Does projection of 3D points reduce distances by exactly 1/3? Let $P$ be a set of $n$ random points uniformly distributed inside
a unit-radius sphere centered on the origin.
Orthogonally project $P$ to a random plane through the origin;
call the projected points $P_{\bot}$.
Let $A$ be the distance matrix for $P$, and $B$ the distance matrix for $P_{\bot}$,
where an $n \times n$ distance matrix records the Euclidean distance
between pairs of points.

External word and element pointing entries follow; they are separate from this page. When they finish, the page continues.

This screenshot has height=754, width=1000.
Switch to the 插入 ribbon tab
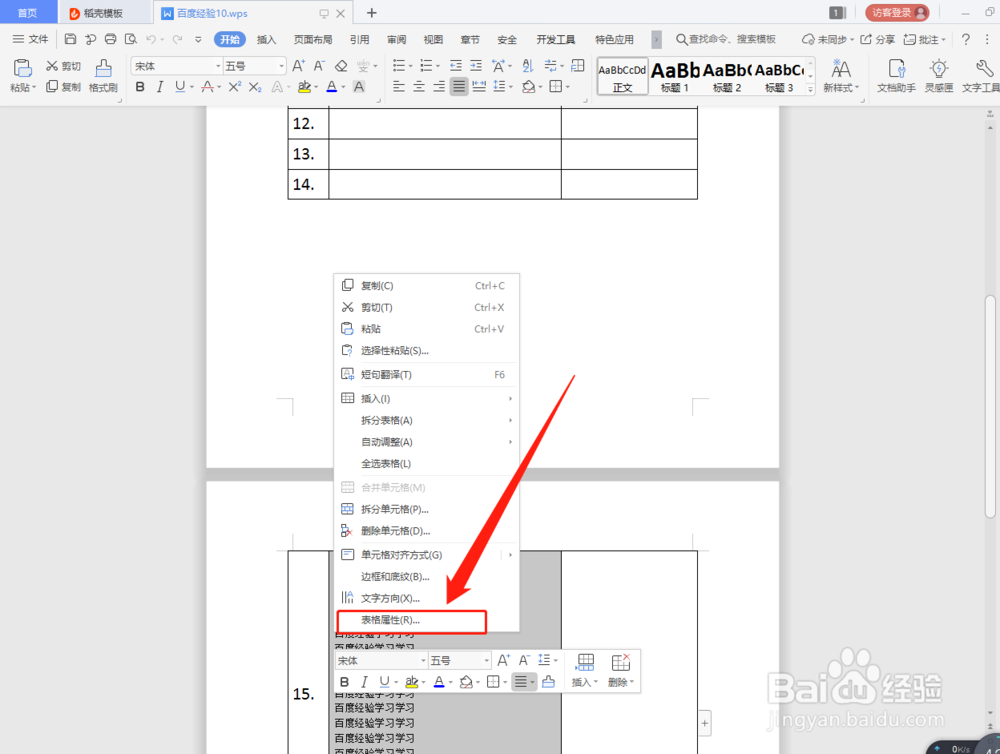pyautogui.click(x=265, y=39)
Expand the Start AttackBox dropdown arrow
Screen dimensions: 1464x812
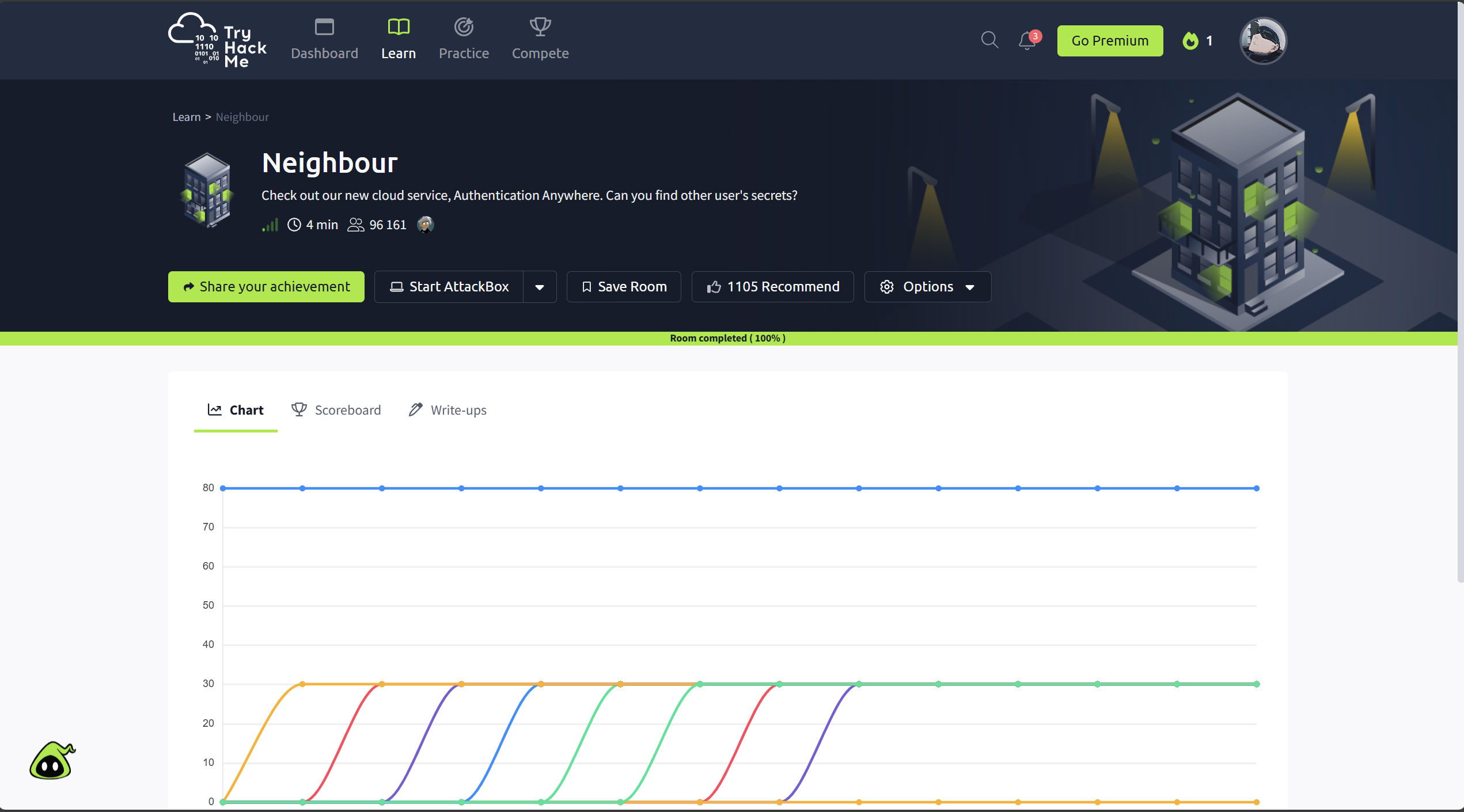pyautogui.click(x=539, y=287)
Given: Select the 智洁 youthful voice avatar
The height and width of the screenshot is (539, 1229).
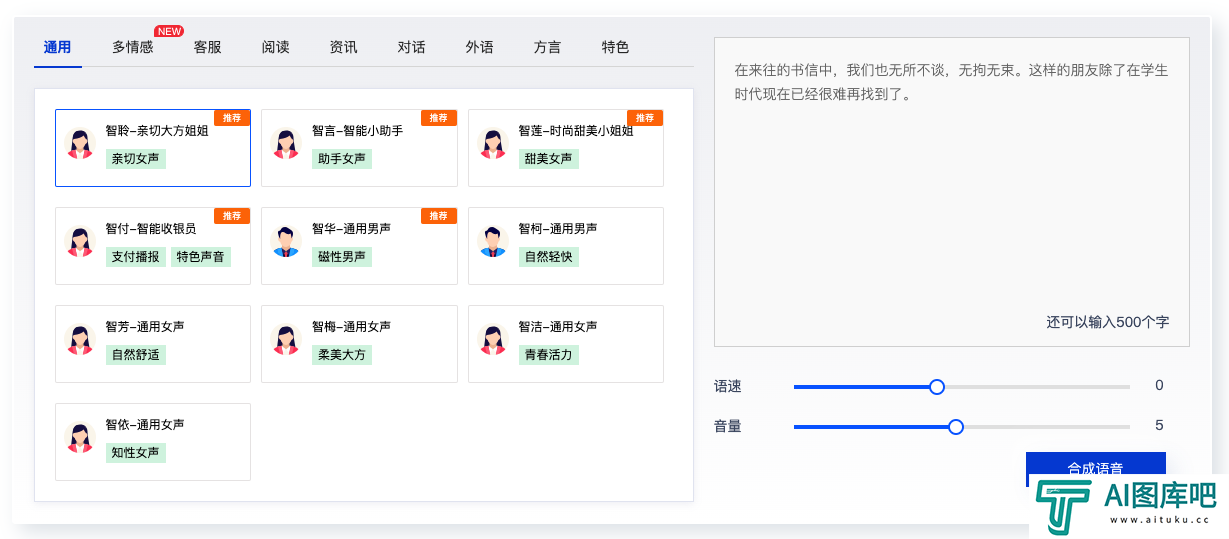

So these matrices are symmetric across a diagonal of zeros.
Finally, define the distance between matrices $A$ and $B$ as
$$
d(A, B) = \frac{\sqrt{\sum_{i=1}^n \sum_{j=1}^n (a_{ij} - b_{ij})^2}}{n} \;.
$$
(This matrix distance likely has a name, but I don't know it.)
Simulations suggest that $d(A,B)$ is close to $\frac{1}{3}$, independent of $n$.
For example, for $n{=}200$, $50$ random trials led to $0.332$.

Q1. Is it true $d(A,B) = \frac{1}{3}$ exactly?
Q2. If so, is there some intuitive way to see this without calculation?


          


          

$n=200$ points $P$ (blue) in $\mathbb{R}^3$ projected to $P_{\bot}$ (red).


Update 1.
Following @Henry.L's suggestion in the comments, for a sphere of radius
$r{=}2$, I find $d(A,B) \approx \frac{2}{3}$.
This suggests the matrix distance might be $\frac{r}{3}$. 

Update 2. A histogram of $d(A,B)$ for $n{=}100$, $5000$ random trials:



 A: No.  In the large $n$ limit, this is equivalent to asking whether the expected value of $(a_{ij}-b_{ij})^2$ is $(1/3)^2$, but in fact the expected value is $2-\frac{3\pi}{5} \approx .115$.
We can compute the expectation as follows: $a_{ij}^2 = r_i^2 + r_j^2 + 2 r_i r_j \cos \theta_{ij}$, where $\theta_{ij}$ is the angle between the vectors from the origin to points $i$ and $j$.  The variable $\theta_{ij}$ is independent of $r_i,r_j$ and $\cos \theta_{ij}$ has expected value zero.  So $$E[a_{ij}^2]=2E[r_i^2]=2\frac{\int_0^1 r^2 \cdot r^2\,dr}{\int_0^1 r^2 \,dr} = \frac{6}{5}$$
We have $b_{ij}=a_{ij} \sin \phi_{ij}$, where $\phi_{ij}$ is the angle between the vector from $i$ to $j$ and the vertical.  Furthermore, $\phi_{ij}$ is independent of $a_{ij}$.  So $E[(a_{ij}-b_{ij})^2]=E[a_{ij}^2] E[(1-\sin \phi_{ij})^2]$.  We can compute
$$ E[(1-\sin \phi_{ij})^2]=\frac{\int_0^{\pi} (1-\sin \phi)^2 \sin \phi\, d\phi}{\int_0^{\pi} \sin \phi\, d\phi}=\frac{5}{3}-\frac{\pi}{2}$$
Putting these together gives $E[(a_{ij}-b_{ij})^2]=2-\frac{3\pi}{5}$.